Session: Variational Analysis: Theory and Applications II
Chair: Walaa Moursi
Cluster: Nonsmooth Optimization
Talk 1: Faces of quasidensity
Speaker: Stephen Simons
Abstract: Let E be a nonzero real Banach space. Quasidensity is a concept that can be applied to subsets of E x E^*. Every closed quasidense monotone set is maximally monotone, but there exist maximally monotone sets that are not quasidense. We give eight conditions equivalent to the statement that a closed monotone set be quasidense. The most significant of these is that it be of type (NI). The graph of a subdifferential is quasidense.
We discuss the Gossez extension of a quasidense maximally monotone set and give an example of a maximally monotone set of type (NI) whose Gossez extension is maximally monotone but not of type (NI).
The closed quasidense sets satisfy a sum theorem and a dual sum theorem. These ideas also lead to generalizations of Rockafellar's surjectivity theorem and the Brezis--Browder theorem on adjoint linear subspaces to nonreflexive Banach spaces. The main tool that we will use is the (possibly exact) inf-convolution of certain functions on E x E^* and E^* x E^**. We will also use the weighted parallelogram law.
Talk 2: TBA
Speaker: Jon Vanderwerff
Abstract: TBA
Talk 3: Maps between bornological spaces
Speaker: Gerald Beer
Abstract: Let $(X,\mathcal{B})$ and $(Y,\mathcal{C})$ be bornological spaces, that is, nonempty sets equipped with families of subsets that contain the singletons, that are hereditary, and that are stable under finite union.

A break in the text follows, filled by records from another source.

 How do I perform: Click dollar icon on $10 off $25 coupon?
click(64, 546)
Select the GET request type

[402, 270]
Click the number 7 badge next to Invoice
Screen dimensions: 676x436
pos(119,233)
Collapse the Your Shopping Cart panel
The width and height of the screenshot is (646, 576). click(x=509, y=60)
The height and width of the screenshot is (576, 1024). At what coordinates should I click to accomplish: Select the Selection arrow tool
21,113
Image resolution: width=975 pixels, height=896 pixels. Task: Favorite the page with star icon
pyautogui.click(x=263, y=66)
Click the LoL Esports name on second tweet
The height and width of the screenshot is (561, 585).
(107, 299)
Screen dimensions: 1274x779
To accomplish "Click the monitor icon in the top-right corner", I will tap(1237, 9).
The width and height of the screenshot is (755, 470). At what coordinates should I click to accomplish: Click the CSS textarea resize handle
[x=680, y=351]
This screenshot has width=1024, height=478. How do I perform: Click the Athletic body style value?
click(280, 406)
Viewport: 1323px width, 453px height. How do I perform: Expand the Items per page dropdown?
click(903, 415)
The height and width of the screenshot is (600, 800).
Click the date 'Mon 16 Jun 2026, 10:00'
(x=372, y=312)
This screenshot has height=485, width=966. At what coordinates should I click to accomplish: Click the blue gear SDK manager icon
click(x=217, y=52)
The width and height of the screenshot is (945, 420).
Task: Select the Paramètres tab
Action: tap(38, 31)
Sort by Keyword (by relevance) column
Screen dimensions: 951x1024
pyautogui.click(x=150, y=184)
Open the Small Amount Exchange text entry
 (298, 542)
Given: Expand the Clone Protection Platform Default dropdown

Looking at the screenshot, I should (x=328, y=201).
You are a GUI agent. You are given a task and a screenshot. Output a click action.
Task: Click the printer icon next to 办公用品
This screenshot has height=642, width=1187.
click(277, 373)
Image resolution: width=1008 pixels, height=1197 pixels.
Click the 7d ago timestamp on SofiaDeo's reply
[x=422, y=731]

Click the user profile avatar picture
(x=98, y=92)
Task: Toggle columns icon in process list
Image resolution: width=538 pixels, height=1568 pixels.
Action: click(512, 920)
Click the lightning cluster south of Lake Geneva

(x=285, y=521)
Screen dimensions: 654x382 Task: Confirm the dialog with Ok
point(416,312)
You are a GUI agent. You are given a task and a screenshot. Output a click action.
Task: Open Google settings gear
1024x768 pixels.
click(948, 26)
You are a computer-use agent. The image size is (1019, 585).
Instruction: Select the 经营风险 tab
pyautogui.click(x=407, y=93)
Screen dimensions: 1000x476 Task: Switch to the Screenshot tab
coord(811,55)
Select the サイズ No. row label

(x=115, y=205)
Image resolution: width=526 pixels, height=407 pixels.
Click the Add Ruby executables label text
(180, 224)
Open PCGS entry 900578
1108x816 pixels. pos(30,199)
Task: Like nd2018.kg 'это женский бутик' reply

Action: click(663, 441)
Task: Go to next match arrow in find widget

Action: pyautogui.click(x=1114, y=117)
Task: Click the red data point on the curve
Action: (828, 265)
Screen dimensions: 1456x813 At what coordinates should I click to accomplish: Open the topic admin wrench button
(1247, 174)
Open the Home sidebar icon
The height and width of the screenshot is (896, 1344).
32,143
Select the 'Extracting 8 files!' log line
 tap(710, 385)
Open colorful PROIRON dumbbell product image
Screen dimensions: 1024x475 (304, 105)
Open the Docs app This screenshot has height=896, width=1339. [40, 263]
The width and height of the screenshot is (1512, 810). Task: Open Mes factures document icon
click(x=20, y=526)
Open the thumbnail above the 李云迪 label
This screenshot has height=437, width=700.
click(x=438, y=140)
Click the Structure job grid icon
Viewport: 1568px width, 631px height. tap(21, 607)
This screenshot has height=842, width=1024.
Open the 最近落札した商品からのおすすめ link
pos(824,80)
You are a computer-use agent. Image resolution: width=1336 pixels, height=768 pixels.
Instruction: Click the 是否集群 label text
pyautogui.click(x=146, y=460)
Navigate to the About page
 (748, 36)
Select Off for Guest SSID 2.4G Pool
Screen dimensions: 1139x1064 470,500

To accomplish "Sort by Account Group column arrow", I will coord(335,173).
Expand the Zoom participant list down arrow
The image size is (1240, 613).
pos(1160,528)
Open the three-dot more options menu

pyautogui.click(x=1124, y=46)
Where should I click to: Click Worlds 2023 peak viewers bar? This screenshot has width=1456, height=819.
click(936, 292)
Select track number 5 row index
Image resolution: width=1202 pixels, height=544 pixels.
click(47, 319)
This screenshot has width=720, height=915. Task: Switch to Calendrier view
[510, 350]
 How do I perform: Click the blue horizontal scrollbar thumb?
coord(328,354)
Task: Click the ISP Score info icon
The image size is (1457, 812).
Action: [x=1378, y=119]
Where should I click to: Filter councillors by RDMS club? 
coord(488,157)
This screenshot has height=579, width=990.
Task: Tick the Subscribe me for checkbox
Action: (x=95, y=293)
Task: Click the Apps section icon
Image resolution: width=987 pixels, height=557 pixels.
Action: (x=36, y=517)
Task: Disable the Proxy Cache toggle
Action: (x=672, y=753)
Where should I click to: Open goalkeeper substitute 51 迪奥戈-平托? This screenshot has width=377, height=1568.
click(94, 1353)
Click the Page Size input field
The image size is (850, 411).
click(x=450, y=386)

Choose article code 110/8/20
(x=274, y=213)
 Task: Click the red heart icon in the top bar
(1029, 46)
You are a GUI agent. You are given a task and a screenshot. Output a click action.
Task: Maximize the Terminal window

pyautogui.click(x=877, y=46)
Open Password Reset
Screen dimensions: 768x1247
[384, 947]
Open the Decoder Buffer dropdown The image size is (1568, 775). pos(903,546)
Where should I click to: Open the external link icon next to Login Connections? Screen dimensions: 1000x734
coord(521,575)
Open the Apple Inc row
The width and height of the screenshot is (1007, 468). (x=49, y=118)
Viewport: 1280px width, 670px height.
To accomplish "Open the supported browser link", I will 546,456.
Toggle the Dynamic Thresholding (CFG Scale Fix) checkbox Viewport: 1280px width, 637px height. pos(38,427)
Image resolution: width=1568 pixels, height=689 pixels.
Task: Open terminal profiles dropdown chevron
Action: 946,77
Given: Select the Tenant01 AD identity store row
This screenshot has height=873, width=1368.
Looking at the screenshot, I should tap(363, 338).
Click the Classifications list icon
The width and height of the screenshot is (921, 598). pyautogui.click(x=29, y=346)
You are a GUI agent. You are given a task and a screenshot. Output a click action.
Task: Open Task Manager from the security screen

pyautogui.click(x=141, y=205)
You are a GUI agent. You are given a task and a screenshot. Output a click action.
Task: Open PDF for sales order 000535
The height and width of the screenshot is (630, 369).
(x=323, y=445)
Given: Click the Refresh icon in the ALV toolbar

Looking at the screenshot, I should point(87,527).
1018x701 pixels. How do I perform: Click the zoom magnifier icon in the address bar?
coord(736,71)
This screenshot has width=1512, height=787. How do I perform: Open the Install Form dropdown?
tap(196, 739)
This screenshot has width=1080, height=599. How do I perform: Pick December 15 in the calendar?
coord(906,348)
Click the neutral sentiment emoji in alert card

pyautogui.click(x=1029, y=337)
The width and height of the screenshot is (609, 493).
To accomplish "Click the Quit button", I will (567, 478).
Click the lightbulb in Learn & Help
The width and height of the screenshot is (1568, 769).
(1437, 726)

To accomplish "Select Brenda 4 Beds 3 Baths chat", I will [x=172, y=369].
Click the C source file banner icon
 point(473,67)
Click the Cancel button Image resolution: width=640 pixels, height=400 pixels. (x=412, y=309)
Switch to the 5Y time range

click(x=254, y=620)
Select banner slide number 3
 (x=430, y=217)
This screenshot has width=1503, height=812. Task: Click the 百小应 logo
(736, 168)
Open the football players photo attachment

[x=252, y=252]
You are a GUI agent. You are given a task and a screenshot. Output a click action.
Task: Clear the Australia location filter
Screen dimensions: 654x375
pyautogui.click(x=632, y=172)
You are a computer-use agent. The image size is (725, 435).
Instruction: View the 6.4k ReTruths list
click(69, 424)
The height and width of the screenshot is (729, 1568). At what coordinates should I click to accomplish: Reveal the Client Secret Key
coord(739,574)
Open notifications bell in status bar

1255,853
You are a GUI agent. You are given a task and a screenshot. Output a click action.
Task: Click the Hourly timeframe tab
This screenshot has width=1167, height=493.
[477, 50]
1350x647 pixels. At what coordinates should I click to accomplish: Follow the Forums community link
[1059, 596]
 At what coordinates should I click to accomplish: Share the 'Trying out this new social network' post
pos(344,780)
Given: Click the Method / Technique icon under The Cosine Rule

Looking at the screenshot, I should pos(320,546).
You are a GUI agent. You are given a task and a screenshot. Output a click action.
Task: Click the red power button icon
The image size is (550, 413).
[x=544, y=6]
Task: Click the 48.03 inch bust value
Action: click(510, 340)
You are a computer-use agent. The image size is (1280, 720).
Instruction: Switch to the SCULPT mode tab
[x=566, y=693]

A map $f:X \rightarrow Y$ is called bornological if $\forall B \in \mathcal{B}$, we have $f(B) \in \mathcal{C}$; it is called coercive if $\forall C \in \mathcal{C}$, we have $f^{-1}(C) \in \mathcal{B}$. We introduce natural bornologies on the space of bornological maps (resp. coercive maps) from $X$ to $Y$. Membership of $E$ to our bornology on the bornological maps means that the functions belonging to $E$ have a common expansion modulus. In the first case, evaluation is a bornological map, but in the second case, evaluation need not be coercive.
Separately, we characterize those bornological spaces that are the bornological (resp. coercive) images of a given bornological space $(X,\mathcal{B})$.